Carnahan: “What do you think?” (Audience laughter)
Donor: “I think you’re right.” (Audience laughter)
Here’s the Youtube audio of that exchange:
Stop and think about that: it is a matter of mocking derision that no one who actually cares about the integrity of the Constitution is going to vote for the Democrats. And in fact Robin Carnahan – who is serving as a Democrat in the office of Secretary of State – cynically intends to exploit the fact that she can divide those who care about the Constitution and win by attrition.
And they mock the fact that no one who votes Democrat gives a leaping damn about the Constitution.
Take Democrat Rep. Jan Schakowsky on “The Stephanie Miller Show” on 9/30/2010:
“Actually, I think really what it was was an effort to get the Tea Partiers to think that they really have some sort of revolutionary plan, because at the beginning they quote a lot from the Constitution, the idea that free people can govern themselves, that the government powers are derived from the consent of the governed.

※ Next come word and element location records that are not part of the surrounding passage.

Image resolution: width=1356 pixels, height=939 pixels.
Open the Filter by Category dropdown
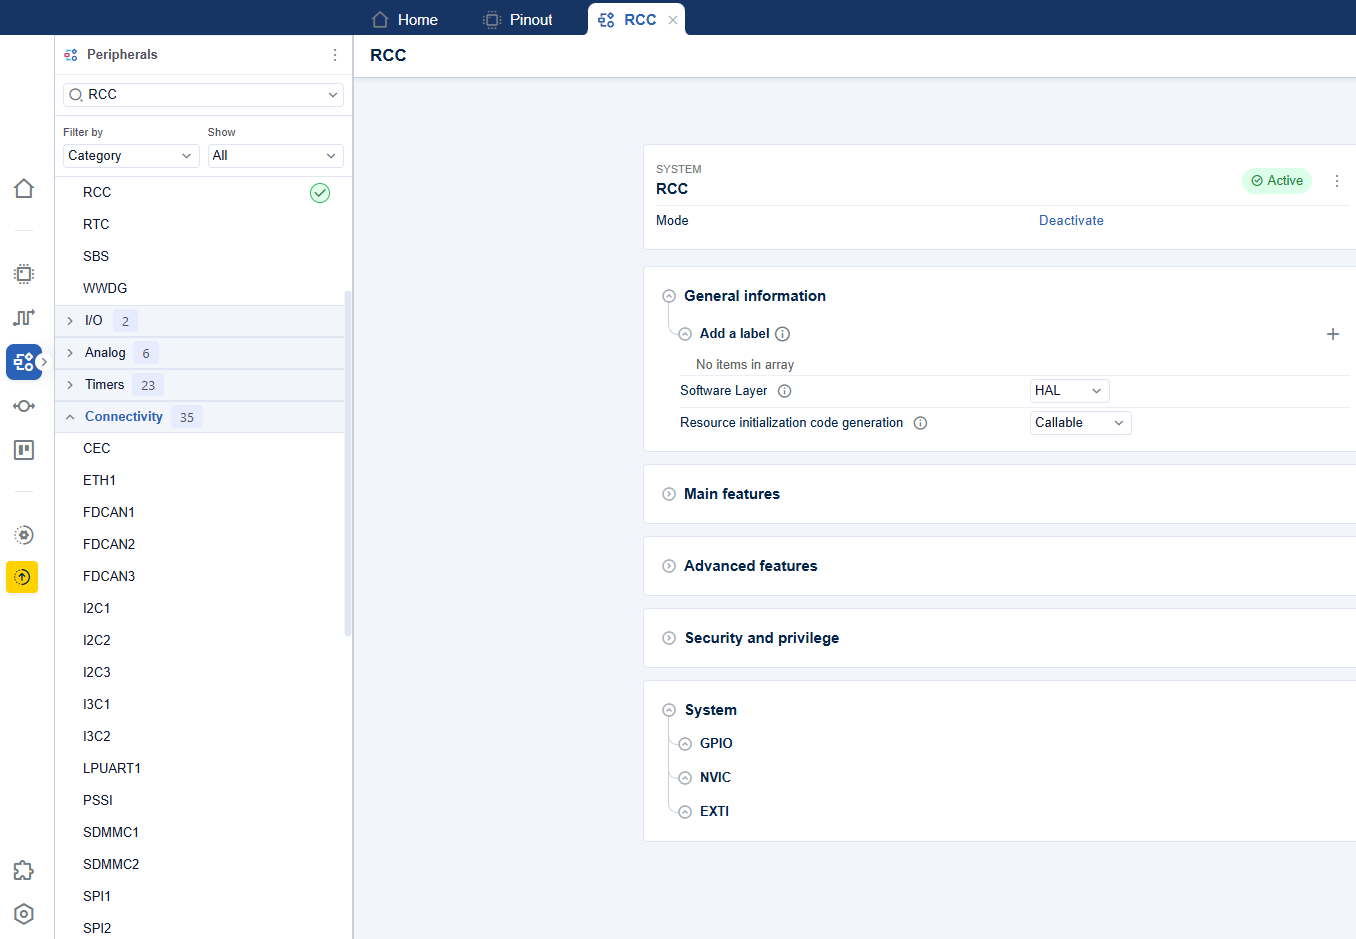pos(130,156)
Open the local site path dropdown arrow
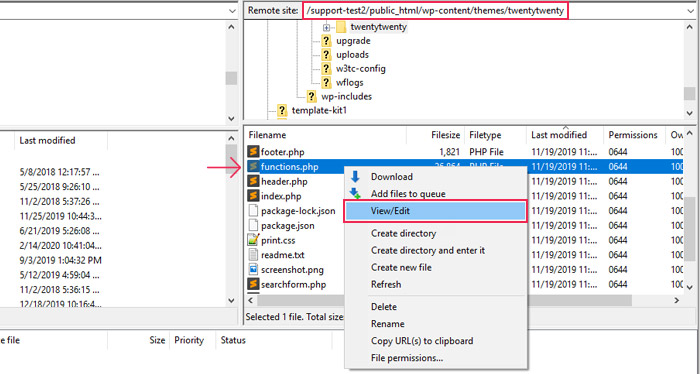 pyautogui.click(x=232, y=11)
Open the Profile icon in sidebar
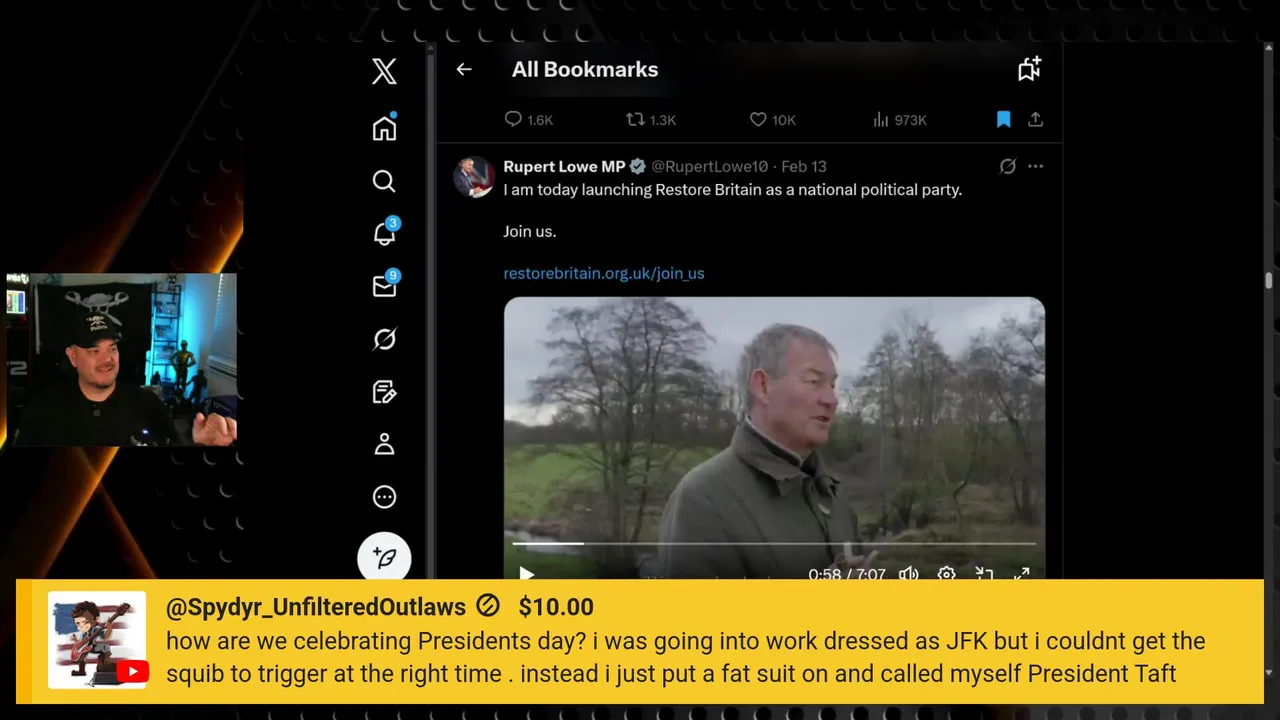Image resolution: width=1280 pixels, height=720 pixels. tap(384, 445)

All that stuff that I think that, that that’s an effort to try to appeal to those people, the Tea Party.
They embrace the Tenth Amendment – ‘tenthers,’ you know?”

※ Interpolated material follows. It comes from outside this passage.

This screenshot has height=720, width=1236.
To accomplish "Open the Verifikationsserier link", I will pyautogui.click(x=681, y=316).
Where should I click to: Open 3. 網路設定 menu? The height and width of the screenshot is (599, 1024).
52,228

The audio of the interview is available here.
That Tenth Amendment is a real load of crap, right?
“The powers not delegated to the United States by the Constitution, nor prohibited by it to the States, are reserved to the States respectively, or to the people.”
Let’s just go ahead and abolish it so we can have the kind of totalitarian big government that Democrats yearn for. Because Stalin, Hitler, Mao, Pol Pot, Fidel Castro, Kim Jong Il, and all these other leftist dictators were just such groovy people, and we need their ilk here in red, white and blue America.

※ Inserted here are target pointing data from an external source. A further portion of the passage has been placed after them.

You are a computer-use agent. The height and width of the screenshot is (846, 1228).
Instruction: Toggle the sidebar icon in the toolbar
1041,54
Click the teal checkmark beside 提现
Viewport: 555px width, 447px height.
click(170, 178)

Yeah, that’s right. Ridicule me, Rep. Schakowsky. Call me a “tenther” like I’m a “birther” or a “truther” or some sort of nutjob because – unlike Democrats – I actually honor our Constitution and our Bill of Rights.
Jan Schakowsky calls Tea Party people “extreme” because they actually take their Constitution seriously. But this is a woman who was perfectly willing to abandon principles to turn ObamaCare into a Trojan horse for a socialist single payer system (and see also here). This is a woman who said:
“A public option will put the private insurance industry out of business and lead to single-payer” – Rep. Jan Schakowsky (to wild applause).
Marxism and communism is not extreme. Nope. It’s not extreme to use ObamaCare as a vehicle to put the private sector out of business so you can sneak in a government-planned economy. What’s “extreme” is believing in the Constitution that Democrats such as Jan Schakowsky once deceitfully swore an oath to uphold.
Democrats spent over a year imposing 2,700 pages of unconstitutional “laws” upon a people who never wanted it. And now, amazingly, they’re demanding that Republicans merely recognize that it’s done and over with, and move on.
Fortunately, Republicans DO care about the Constitution. And they’re going to fight Democrats for the soul of this country.
If Democrats give a damn about the American people, they will join Republicans in demanding that this verdict go immediately to the U.S. Supreme Court for a final judgment. Rule 11 of the Supreme Court allows particularly important cases that are of imperative public importance to gain such an emergency hearing. But only if both sides agree. If Democrats don’t demand this, they will continue to do even more harm in keeping the American people in the dark about how to plan. Businesses will continue to hold off on hiring, and the economy will continue to suffer until this decision is finalized.